The al-Shabab militant group quickly claimed responsibility for the attack.
It was not immediately clear if members of the delegates were among the casualties.
Somali Police Spokesman Col. Abdifatah Aden Hassan said police would release a full report with details on those killed and injured.
The attack comes as Somalia’s parliamentary elections continue in different parts of the country. Political leaders are trying to meet a self-imposed deadline of February 25 to finish the delayed polls.
Electoral delegates on Thursday chose six additional lawmakers from the southwestern town of Barare and five more to represent northern regions of Somalia, bringing the total of elected members of parliament to 124 — slightly less than half of the 275 seats to be filled.
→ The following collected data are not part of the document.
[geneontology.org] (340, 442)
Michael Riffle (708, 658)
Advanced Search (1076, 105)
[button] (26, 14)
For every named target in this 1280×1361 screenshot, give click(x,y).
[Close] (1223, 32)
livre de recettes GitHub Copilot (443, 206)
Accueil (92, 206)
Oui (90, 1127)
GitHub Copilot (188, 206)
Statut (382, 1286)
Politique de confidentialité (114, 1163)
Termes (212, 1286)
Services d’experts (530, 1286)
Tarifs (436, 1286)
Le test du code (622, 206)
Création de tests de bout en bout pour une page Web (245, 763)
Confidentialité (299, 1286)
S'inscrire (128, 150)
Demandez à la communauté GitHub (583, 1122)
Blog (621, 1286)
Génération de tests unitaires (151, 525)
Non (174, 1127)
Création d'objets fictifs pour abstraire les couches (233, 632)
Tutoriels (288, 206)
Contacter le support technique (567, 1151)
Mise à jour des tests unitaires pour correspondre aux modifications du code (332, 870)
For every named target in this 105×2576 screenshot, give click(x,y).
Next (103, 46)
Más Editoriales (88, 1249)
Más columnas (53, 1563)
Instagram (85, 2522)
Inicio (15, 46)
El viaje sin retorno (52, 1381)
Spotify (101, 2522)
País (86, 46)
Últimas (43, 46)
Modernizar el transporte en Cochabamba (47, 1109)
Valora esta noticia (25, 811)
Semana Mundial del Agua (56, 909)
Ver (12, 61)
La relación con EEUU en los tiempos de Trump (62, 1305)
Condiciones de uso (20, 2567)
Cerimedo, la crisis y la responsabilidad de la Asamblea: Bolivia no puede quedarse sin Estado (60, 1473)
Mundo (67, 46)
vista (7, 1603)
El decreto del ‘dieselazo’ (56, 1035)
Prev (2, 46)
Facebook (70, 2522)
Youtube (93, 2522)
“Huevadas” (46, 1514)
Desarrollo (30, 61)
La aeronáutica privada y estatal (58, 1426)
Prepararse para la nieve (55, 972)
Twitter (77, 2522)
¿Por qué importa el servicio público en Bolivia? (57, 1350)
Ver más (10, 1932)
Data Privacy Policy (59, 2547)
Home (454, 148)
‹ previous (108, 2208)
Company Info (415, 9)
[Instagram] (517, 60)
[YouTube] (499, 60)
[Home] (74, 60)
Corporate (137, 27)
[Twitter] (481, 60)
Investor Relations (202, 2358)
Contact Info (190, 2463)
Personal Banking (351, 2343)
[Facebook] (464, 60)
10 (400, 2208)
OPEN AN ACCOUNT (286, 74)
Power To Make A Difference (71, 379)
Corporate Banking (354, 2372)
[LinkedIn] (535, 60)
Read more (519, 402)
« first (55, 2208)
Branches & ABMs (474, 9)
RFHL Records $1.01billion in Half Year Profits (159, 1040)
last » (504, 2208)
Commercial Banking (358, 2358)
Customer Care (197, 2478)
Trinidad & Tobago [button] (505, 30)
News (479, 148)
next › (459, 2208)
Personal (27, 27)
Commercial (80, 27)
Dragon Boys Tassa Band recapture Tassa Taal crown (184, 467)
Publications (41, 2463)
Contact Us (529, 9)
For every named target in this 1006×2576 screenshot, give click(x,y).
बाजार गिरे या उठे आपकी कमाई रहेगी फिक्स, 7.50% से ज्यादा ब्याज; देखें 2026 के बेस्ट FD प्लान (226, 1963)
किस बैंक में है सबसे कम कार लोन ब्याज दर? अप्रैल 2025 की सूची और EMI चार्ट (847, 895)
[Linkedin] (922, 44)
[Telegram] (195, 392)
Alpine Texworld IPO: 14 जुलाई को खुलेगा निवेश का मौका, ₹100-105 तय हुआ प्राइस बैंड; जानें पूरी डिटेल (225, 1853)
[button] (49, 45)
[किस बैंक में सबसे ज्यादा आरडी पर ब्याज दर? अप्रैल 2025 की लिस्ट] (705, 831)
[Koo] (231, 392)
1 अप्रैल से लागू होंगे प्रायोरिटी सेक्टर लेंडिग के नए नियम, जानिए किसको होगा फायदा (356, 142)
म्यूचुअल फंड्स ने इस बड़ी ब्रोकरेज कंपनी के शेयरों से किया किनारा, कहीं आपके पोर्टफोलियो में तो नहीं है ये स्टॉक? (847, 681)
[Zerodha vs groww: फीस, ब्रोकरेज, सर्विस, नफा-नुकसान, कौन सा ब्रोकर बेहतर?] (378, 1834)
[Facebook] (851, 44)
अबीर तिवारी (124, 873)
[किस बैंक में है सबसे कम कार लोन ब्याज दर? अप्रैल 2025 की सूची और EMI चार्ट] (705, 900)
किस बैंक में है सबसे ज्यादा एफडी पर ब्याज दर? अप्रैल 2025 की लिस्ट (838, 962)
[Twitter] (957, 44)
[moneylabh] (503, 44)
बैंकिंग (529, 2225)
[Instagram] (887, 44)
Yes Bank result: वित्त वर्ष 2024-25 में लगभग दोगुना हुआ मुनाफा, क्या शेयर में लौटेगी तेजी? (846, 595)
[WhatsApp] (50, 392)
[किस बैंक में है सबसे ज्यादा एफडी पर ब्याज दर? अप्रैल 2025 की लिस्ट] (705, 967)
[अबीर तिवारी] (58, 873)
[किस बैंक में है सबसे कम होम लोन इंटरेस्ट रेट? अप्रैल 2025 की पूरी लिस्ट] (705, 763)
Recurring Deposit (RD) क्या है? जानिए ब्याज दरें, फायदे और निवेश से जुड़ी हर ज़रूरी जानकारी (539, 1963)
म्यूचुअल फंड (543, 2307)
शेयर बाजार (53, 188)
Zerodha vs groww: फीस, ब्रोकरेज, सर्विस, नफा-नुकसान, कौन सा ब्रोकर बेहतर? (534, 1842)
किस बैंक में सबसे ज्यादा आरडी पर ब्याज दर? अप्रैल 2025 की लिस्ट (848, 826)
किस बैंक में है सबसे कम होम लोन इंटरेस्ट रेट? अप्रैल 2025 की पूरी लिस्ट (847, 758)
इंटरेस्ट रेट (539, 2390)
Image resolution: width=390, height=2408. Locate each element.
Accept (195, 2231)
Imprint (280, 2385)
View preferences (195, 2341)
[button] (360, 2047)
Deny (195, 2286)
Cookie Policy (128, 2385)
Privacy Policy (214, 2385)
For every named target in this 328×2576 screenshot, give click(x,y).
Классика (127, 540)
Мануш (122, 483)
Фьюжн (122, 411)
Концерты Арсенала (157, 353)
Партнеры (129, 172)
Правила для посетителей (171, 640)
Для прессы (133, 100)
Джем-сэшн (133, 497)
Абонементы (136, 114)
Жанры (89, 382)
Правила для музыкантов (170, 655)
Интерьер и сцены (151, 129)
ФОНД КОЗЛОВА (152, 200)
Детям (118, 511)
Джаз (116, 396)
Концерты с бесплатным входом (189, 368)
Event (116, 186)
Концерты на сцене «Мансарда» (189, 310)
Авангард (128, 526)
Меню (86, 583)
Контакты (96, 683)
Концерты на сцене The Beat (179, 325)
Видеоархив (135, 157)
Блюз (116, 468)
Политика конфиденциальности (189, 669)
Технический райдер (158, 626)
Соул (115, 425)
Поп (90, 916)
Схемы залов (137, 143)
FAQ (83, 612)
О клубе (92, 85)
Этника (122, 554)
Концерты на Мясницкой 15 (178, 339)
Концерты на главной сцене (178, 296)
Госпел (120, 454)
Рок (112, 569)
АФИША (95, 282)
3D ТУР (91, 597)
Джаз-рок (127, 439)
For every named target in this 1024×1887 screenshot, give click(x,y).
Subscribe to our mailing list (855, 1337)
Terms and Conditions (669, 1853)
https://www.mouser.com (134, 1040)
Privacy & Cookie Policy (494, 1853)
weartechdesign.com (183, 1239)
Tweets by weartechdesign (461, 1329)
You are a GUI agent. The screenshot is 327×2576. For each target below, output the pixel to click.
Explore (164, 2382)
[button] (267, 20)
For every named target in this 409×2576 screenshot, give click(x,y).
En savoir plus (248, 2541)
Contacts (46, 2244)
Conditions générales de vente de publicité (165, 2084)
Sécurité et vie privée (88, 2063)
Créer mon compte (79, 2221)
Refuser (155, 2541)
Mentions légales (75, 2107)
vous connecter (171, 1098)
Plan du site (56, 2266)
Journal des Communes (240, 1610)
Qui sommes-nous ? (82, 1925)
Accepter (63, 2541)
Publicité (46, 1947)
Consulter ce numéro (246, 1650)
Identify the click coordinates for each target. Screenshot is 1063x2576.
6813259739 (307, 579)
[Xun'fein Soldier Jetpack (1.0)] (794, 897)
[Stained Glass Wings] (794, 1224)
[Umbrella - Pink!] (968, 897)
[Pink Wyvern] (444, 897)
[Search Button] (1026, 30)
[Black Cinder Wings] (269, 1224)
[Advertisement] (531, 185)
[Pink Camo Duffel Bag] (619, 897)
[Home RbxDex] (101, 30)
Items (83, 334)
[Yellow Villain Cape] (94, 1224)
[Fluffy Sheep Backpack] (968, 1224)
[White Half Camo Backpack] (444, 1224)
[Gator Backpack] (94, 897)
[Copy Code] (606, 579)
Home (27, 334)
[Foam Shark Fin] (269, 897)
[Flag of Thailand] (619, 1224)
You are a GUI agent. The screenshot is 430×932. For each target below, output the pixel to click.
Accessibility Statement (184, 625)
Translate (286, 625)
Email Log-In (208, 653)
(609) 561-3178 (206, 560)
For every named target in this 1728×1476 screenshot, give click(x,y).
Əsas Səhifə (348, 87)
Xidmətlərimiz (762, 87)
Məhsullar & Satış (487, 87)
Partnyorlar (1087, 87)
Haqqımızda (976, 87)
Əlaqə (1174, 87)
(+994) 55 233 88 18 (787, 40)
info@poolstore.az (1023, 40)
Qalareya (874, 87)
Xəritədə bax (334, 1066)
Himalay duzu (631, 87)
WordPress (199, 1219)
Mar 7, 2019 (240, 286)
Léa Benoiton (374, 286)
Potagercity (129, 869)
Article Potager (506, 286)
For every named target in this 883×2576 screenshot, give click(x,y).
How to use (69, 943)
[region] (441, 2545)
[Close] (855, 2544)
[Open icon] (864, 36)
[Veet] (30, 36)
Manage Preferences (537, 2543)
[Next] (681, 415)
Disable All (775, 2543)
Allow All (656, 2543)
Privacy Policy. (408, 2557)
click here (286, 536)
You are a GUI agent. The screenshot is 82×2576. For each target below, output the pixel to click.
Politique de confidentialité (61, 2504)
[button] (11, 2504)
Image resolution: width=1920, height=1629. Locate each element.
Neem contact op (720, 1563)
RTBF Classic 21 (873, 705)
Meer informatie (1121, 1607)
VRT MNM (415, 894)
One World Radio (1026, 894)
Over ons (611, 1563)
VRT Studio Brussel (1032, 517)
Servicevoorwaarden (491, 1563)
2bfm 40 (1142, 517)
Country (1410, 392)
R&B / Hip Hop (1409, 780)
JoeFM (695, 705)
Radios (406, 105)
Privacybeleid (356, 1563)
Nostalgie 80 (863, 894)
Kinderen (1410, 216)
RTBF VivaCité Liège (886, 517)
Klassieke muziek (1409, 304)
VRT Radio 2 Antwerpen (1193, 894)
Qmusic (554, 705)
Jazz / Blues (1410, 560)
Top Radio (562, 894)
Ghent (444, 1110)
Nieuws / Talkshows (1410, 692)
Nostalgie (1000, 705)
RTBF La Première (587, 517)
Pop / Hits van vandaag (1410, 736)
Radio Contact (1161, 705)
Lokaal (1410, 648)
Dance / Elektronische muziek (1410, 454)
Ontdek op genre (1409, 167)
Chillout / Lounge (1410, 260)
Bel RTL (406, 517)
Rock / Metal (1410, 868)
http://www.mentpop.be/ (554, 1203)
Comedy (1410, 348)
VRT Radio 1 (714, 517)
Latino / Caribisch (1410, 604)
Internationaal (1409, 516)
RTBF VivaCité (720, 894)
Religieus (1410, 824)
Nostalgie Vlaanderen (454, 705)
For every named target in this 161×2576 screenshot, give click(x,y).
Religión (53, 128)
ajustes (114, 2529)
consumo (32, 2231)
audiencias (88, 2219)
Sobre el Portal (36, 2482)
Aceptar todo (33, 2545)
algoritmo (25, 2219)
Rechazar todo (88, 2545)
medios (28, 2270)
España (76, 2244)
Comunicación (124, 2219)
The elections began on November 1 and were originally scheduled to end by December 24 but were held up due to political disputes and logistical challenges.
Once the lawmakers are selected, parliament will elect a new president.
The United States and other international Somali partners are pushing for quick and credible elections. On Monday, the U.S. barred current or former Somali officials and others accused of undermining the democratic process in Somalia from traveling to the United States.
U.S. Secretary of State Antony Blinken said in a statement that the visa restrictions will apply to those who have encouraged and engaged in violence against protesters, intimidation of journalists and opposition members, and manipulation of the electoral process.
"The best path toward sustainable peace in Somalia is through the rapid conclusion of credible elections," Blinken said. "Somalia's national and federal member state leaders must follow through on their commitments to complete the parliamentary process in a credible and transparent manner by February 25.”
This report originated in VOA’s Somali service. Seynab Abukar contributed from Mogadishu.